DATA RECORDS:

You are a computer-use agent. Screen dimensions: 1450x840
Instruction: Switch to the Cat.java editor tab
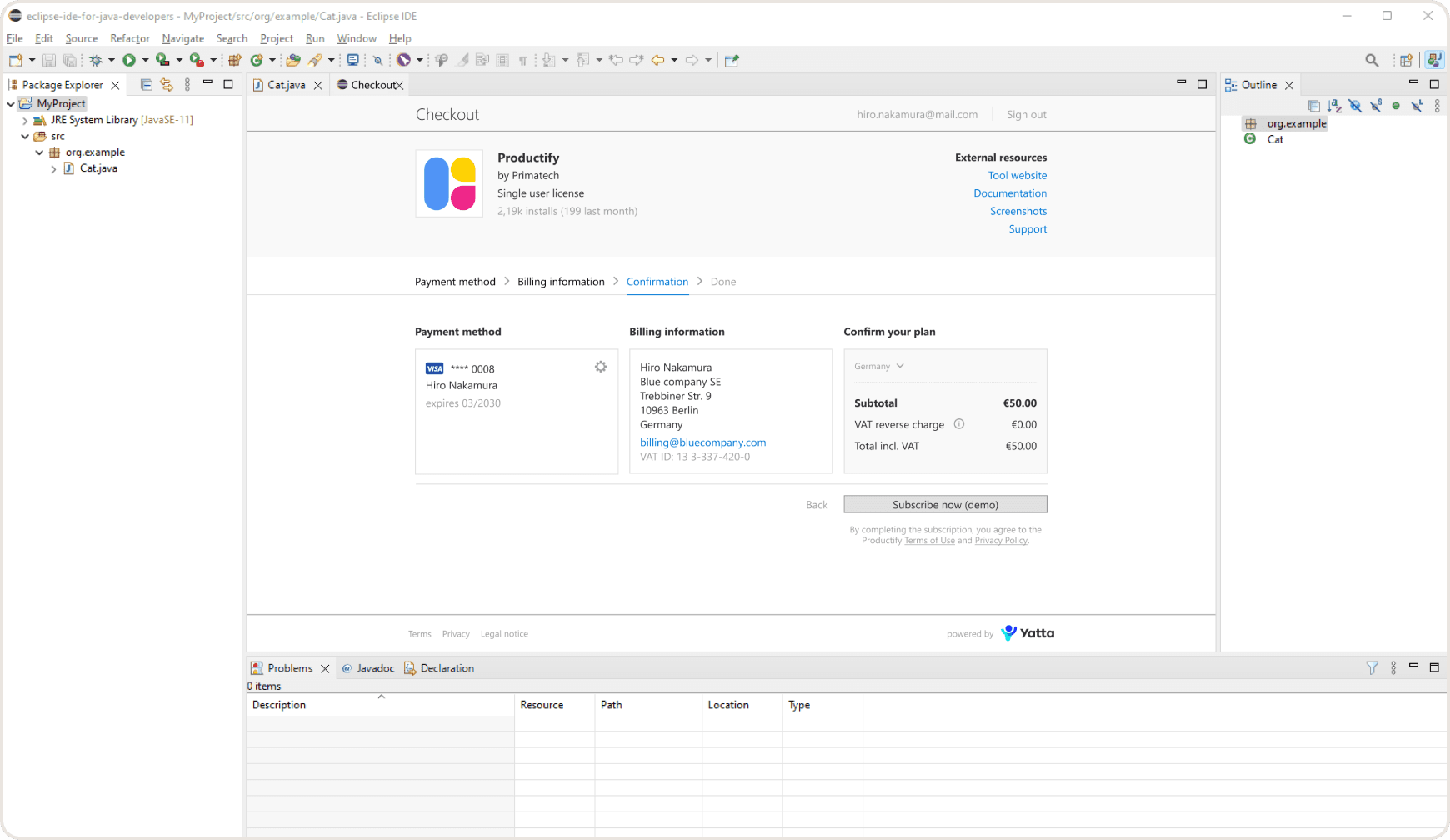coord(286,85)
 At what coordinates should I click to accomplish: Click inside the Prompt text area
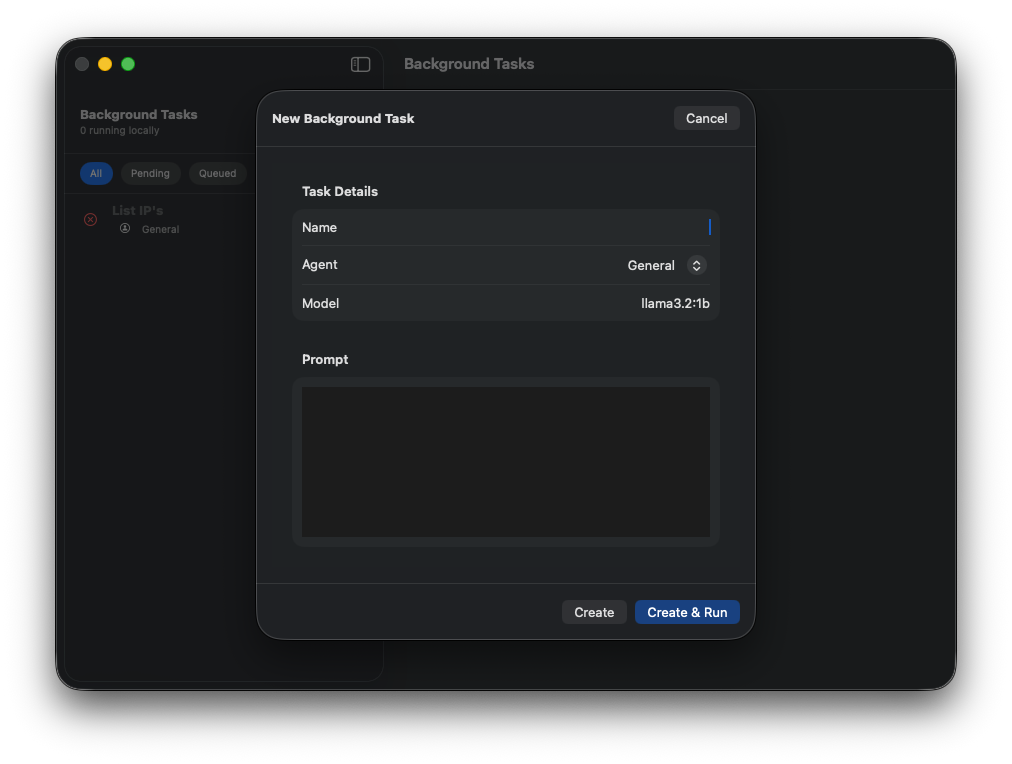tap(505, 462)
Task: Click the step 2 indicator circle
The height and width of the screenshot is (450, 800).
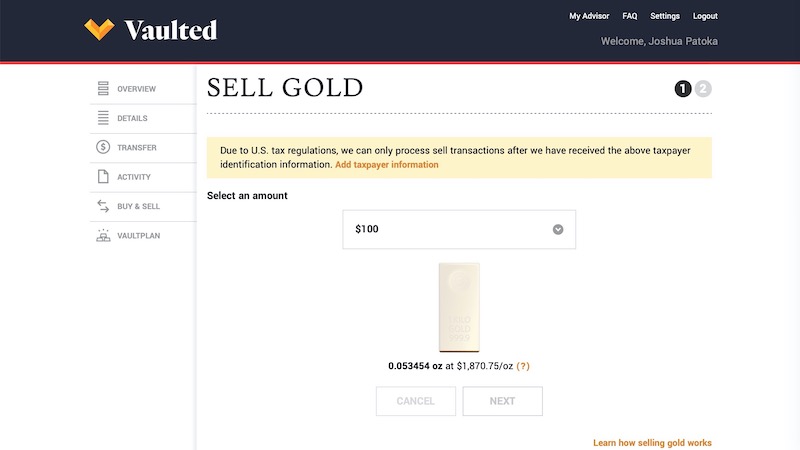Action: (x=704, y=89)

---

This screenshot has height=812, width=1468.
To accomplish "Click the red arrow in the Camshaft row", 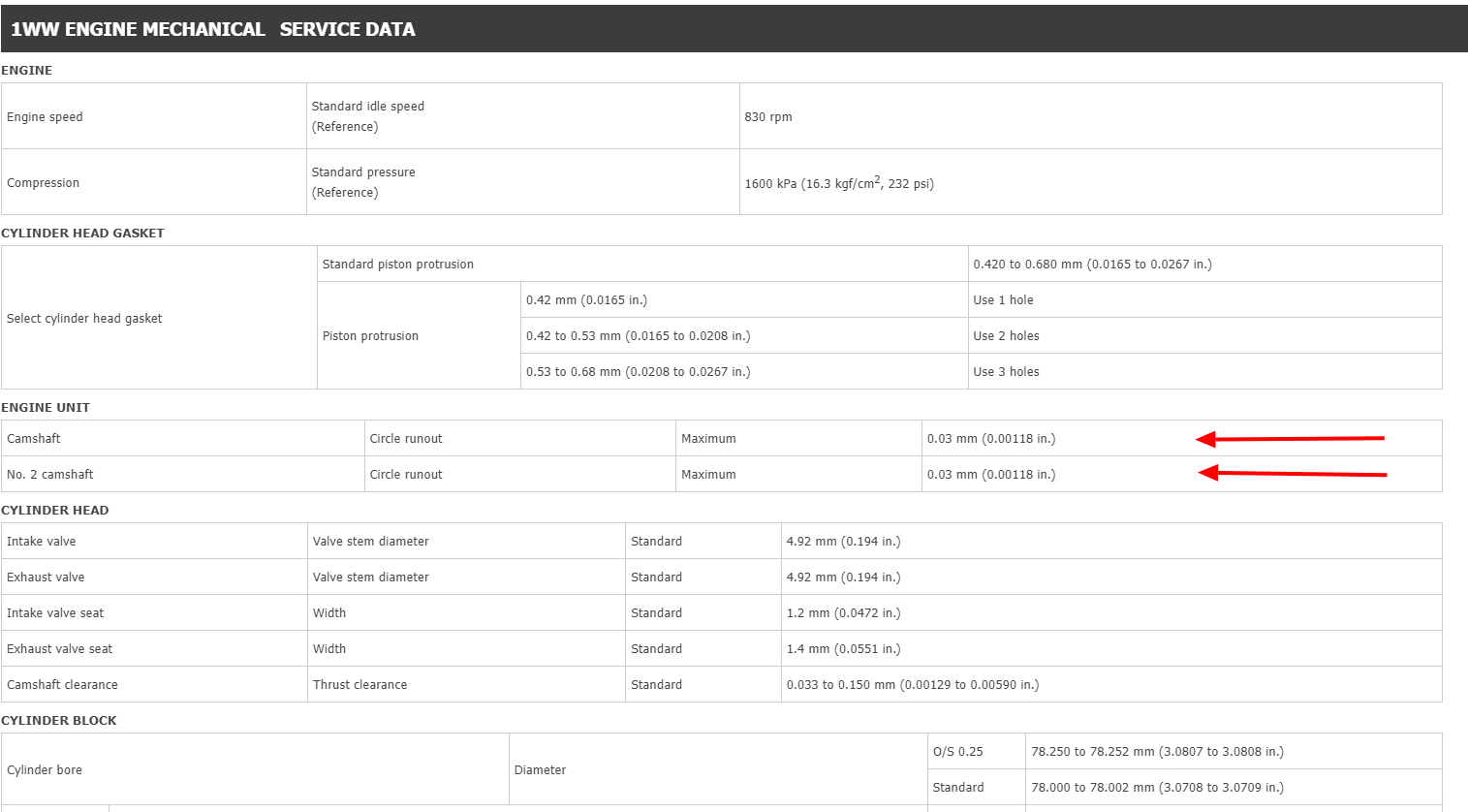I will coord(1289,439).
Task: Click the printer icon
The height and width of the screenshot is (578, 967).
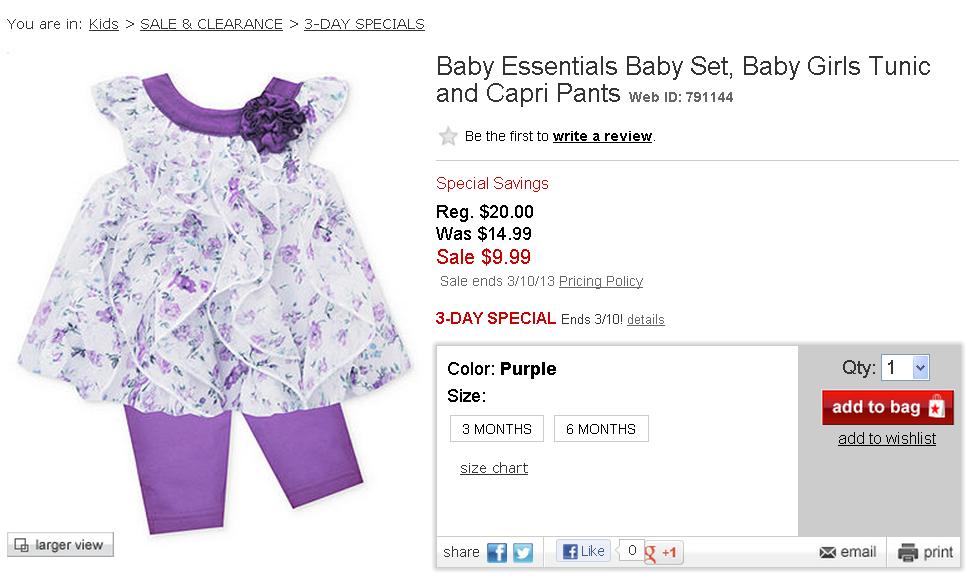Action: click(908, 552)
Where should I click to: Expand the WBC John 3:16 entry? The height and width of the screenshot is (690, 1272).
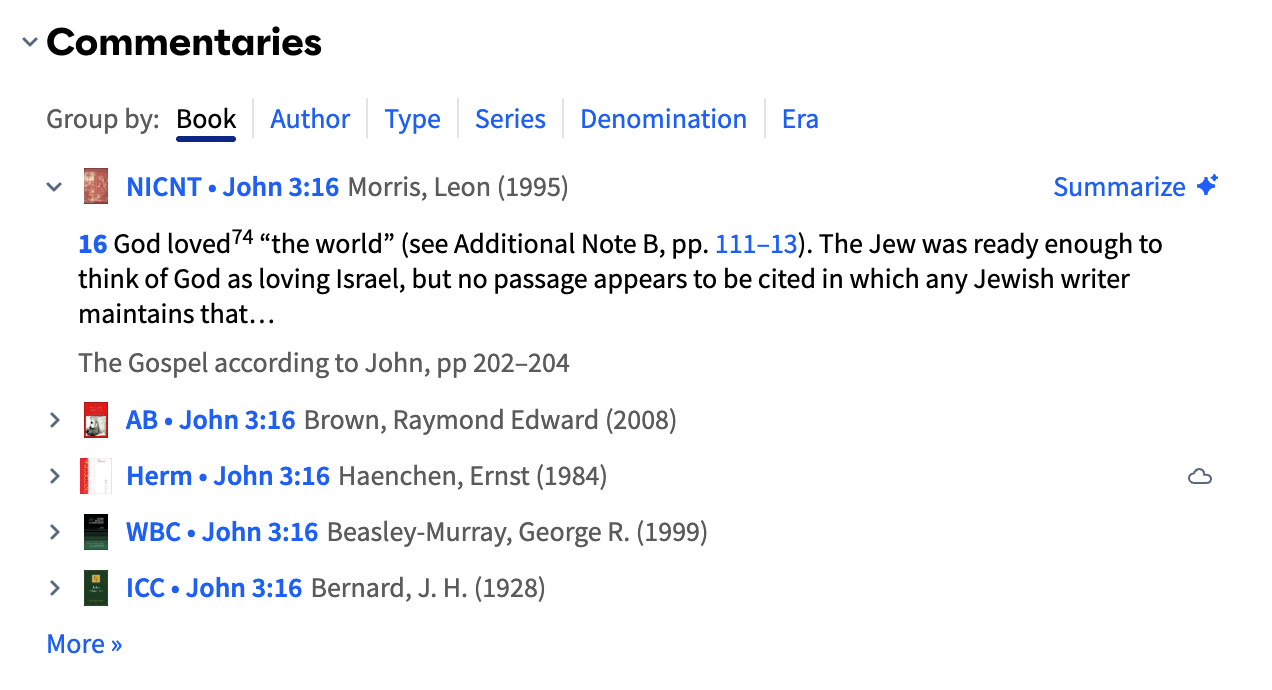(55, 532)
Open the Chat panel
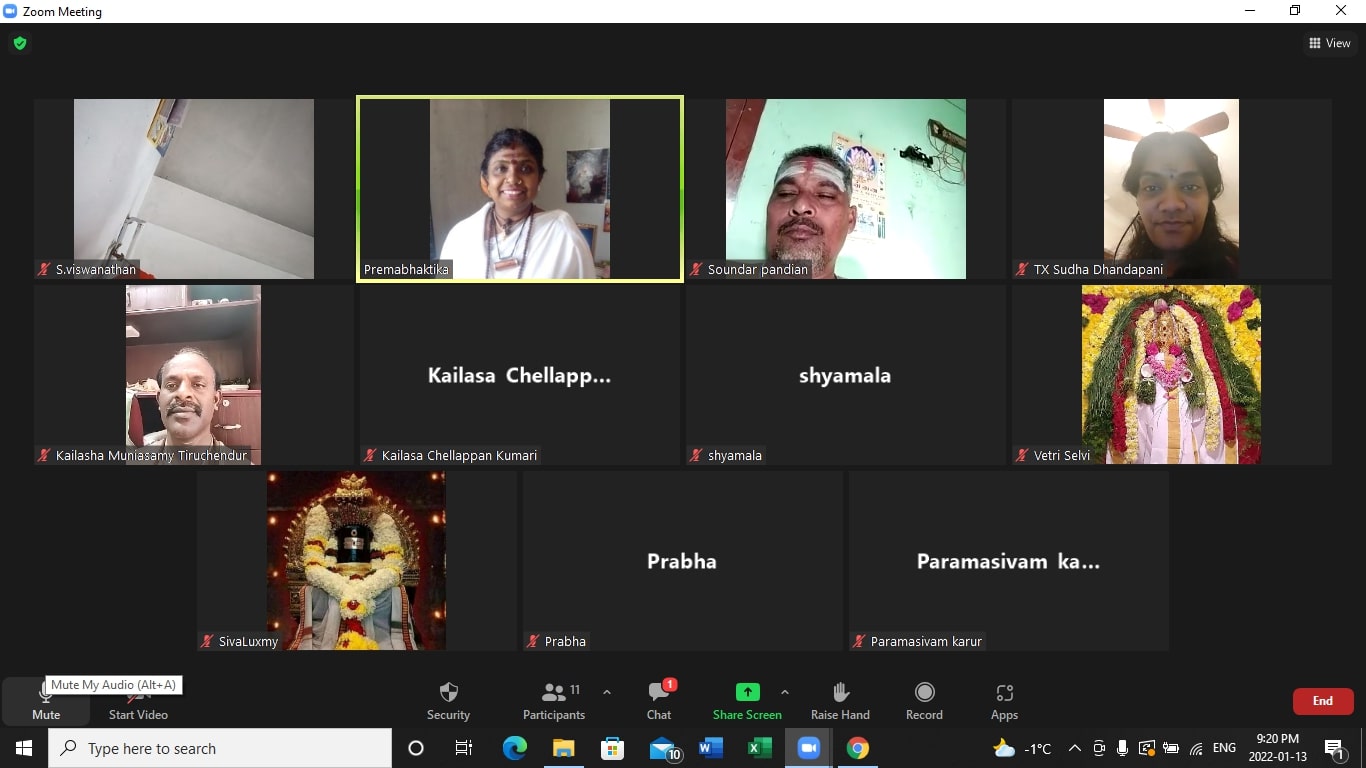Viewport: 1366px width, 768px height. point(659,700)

* * *

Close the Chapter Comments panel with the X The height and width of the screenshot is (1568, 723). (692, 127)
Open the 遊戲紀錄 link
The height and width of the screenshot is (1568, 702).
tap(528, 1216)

TO DO: Return every line above where "Task" appears.

OUTPUT FOR THIS EXERCISE:
Task: Click the step 2 indicator circle
Task: Click the printer icon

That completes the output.